■ **TASK DATA**
— begin —

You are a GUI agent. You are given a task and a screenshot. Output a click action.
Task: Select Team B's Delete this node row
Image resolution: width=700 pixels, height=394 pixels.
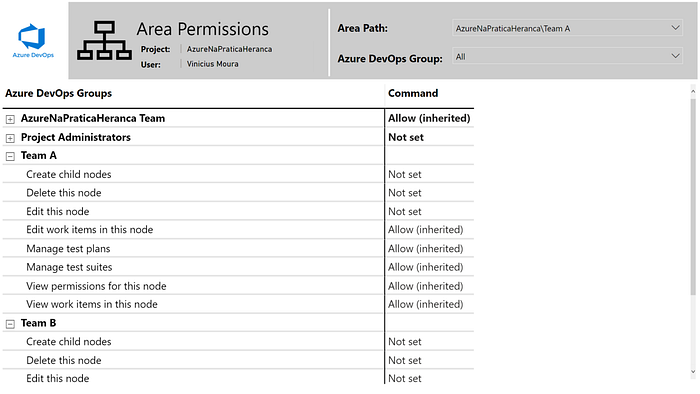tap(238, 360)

— end —
— begin —

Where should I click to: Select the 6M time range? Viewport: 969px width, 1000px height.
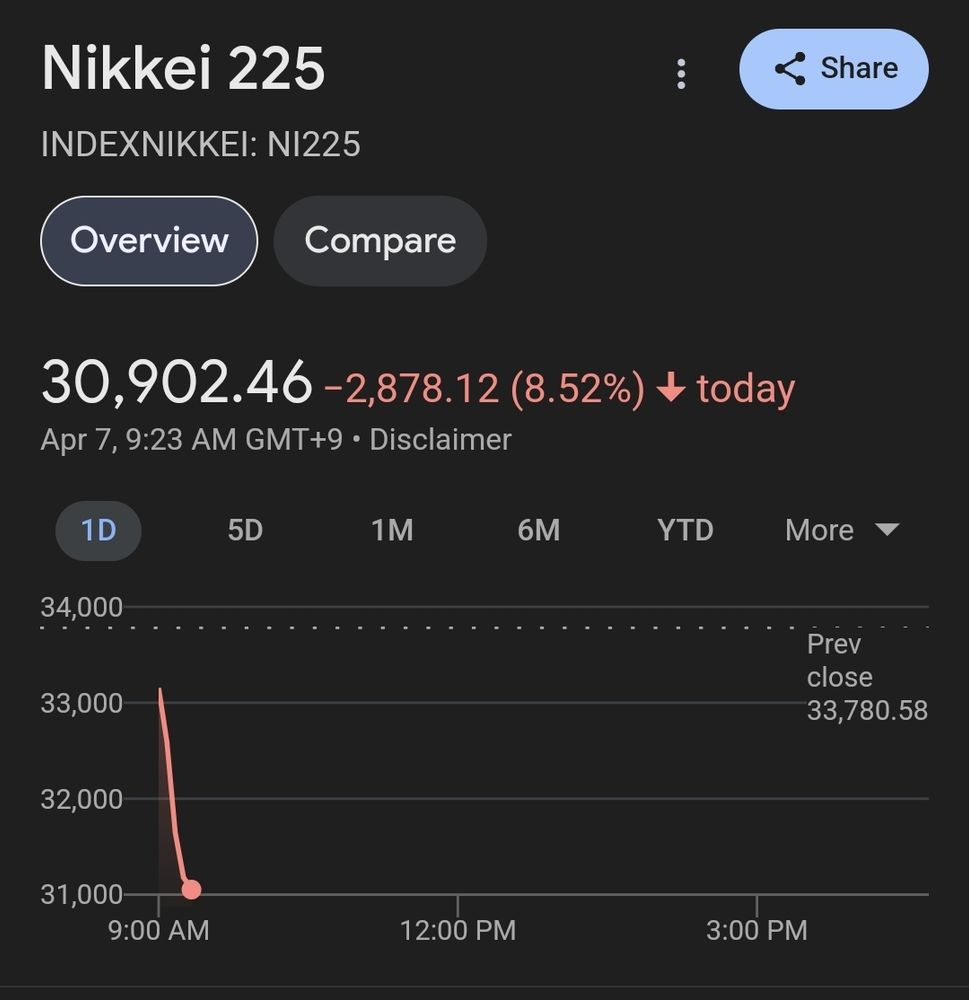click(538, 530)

— end —

■ **DIRECTIONS**
Output the records unchanged, beginning with the line that contains "Where should I" and continuing through the line that contains "click(538, 530)". Leave the pictures out.

■ **EXERCISE SOLUTION**
Where should I click to: Select the 6M time range? Viewport: 969px width, 1000px height.
click(538, 530)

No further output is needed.